An introduction to fascinating subjects,
people, and places.
You too may become a dilettante. It is not boring.



From Jacksonville Beach, FL
Showing posts with label Books. Show all posts
Showing posts with label Books. Show all posts

Friday, October 31, 2014

Ghostly encounters in NE Florida


With Halloween just around the corner, some people begin thinking of ghosts, but Ghosts and ghost sightings are not just confined to Halloween. Many people claim to have seen ghosts or evidences of them all during the year. Two books about ghosts in Florida detail such events.


Ghosts of St. Augustine
David Lapham
1997, Pineapple Press, Sarasota

In twenty-four stories set in St. Augustine, people see ghosts and observe evidence of ghostly activities. A chill will run down your neck as you read accounts of objects being moved, lights clicking off and on, mysterious smells emanating from corners and shadows drifting in and out of rooms. You may find yourself looking around for reassurance that you're really alone.
St. Augustine has had 400 years of frequently violent history, and many residents do believe that some places in the city are haunted.  Ghost Tours of St. Augustine conducts ghost walks to point out such places to tourists.

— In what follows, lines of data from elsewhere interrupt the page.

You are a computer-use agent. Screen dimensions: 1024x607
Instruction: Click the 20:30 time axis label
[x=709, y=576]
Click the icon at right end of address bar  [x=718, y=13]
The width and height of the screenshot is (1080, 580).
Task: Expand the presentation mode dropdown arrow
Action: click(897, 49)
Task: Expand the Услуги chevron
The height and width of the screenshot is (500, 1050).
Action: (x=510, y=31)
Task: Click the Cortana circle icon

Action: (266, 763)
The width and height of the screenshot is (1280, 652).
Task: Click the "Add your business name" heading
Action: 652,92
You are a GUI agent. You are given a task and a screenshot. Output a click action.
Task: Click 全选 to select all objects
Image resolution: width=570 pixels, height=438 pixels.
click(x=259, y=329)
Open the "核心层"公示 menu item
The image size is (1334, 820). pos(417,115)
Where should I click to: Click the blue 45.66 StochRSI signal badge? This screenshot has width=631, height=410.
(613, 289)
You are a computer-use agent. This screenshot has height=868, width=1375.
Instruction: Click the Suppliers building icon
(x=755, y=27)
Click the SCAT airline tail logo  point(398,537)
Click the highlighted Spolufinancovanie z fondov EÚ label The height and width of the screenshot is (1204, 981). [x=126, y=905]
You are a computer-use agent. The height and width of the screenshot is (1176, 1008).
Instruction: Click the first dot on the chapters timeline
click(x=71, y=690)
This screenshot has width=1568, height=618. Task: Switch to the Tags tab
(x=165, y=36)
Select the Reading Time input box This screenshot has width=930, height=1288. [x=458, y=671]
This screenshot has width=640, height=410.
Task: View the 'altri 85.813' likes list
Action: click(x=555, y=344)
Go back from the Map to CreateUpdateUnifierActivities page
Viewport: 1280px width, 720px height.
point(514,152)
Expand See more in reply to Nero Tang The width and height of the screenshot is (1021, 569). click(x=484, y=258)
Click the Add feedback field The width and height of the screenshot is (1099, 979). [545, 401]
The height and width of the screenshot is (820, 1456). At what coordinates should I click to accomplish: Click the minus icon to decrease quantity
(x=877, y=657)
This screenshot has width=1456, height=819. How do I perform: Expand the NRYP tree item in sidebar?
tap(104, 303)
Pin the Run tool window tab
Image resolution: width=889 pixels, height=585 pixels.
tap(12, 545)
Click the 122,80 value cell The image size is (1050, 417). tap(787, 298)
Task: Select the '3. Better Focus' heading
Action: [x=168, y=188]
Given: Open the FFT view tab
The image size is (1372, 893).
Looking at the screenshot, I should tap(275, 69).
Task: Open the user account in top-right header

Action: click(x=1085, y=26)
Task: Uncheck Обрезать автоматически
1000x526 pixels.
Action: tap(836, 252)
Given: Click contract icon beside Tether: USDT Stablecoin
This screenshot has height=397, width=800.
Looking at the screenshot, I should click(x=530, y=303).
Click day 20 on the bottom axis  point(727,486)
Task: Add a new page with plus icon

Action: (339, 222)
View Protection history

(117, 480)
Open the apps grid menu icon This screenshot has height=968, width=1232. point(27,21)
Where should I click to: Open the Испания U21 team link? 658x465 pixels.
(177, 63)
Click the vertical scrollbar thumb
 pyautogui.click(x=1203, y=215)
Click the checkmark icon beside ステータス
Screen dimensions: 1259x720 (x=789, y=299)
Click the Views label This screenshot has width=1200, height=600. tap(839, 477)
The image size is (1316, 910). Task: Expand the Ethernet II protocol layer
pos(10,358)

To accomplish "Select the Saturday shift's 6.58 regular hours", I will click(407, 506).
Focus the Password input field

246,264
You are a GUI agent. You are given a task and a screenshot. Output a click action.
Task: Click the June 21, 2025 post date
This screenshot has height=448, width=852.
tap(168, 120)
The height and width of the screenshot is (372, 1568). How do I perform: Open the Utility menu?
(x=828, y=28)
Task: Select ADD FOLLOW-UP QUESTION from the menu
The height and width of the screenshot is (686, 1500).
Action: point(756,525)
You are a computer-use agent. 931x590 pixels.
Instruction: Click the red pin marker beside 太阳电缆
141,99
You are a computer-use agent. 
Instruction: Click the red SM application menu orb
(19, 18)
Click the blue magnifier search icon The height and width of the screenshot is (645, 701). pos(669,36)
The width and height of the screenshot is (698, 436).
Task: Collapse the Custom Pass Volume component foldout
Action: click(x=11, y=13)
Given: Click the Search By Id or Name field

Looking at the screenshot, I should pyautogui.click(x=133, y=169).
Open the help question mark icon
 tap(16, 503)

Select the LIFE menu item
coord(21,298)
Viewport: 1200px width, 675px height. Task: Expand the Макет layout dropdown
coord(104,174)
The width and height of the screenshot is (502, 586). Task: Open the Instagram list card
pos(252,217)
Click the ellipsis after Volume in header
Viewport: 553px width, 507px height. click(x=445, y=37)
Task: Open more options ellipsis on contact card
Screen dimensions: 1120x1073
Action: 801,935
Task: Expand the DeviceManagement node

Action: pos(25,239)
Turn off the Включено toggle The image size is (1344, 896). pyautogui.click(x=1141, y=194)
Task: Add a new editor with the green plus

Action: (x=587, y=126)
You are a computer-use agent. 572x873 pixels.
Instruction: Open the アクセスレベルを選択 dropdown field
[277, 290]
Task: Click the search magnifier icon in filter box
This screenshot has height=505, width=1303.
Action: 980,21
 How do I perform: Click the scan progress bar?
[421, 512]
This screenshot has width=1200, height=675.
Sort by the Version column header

Haunt Hunter's Guide to Florida
Joyce Elson Moore
1998, Pineapple Press, Sarasota

You'll learn of thirty-three places in Florida haunted by ghosts. The book divides Florida into seven regions. The author then details the ghostly tales about places in the region, visiting info and directions to the locations.
Northeast Florida has ten places where people have told of seeing ghosts or evidences of ghosts: They have been seen at Ft. Clinch St. Park. A mysterious woman in white has been seen at the Tabby House on Ft. George Island. Kingsley Plantation was the location of a moving bed and a gingerbread aroma. Guests and employees of the St. Francis Inn in St. Augustine have reported presences, sounds and whispers. Figures and footsteps at the old lighthouse have convinced some people that it is haunted.
Other Northeast Florida ghostly locations are the Castillo de San Marcos and the house at 46 Avenida Menendez in St. Augustine, the Devil's Millhopper in Gainesville, Herlong Mansion in Micanopy and Washington Oaks State Gardens. The Herlong Mansion was actually investigated by "ghostbusters."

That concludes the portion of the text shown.